IBM Roadrunner calculating the universe’s dark matter at 1 petaflop


The inkiest and most inscrutable matter in all of the universe is dark matter. We can’t see it. We don’t even know if it’s really there: it’s an entirely hypothetic construct that, alone in the universe, emits no radiation, but whose presence is our best bet to explain a couple of phenomenon, from gravitational discrepancies of rotating large galaxies to why the universe is expanding faster than expected.

It’s true, we can’t see dark matter, but it’s pretty likely that it’s there. Unfortunately, without being able to physically detect it, we can only theorize that it exists and calculate where it might be laying. But that’s the other rub: calculating where dark matter is in the universe is a monumental task, because physicists best guess is that it account for the vast majority of the mass in the universe.
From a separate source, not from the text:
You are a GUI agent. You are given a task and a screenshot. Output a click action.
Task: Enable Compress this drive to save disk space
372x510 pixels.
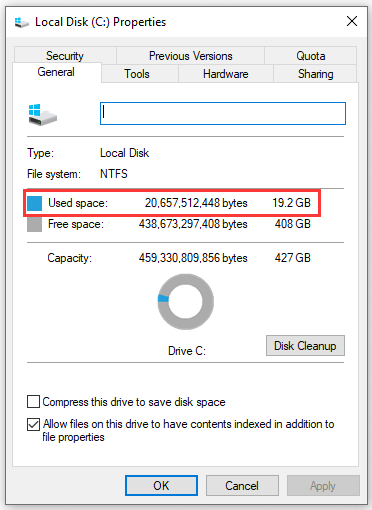click(33, 402)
Enter IBM to the rescue, with their top of the line supercomputer, the IBM Roadrunner. It is currently churning through simulations of both dark matter and dark energy, crunching through the data and calculating where dark matter and dark energy might lie in galaxies full of trillions of stars. And it’s doing all of this at sustained speeds faster than one petraflop, or one quadrillion calculations per second. That might be fast enough to max out Crysis.

The resulting calculations might offer us the best glimpse yet into the dark matter and energy that make up our universe. But don’t bank on the results too much: IBM’s successor to the Roadrunner will be out in 2012, and be able to calculate everything 20 times faster.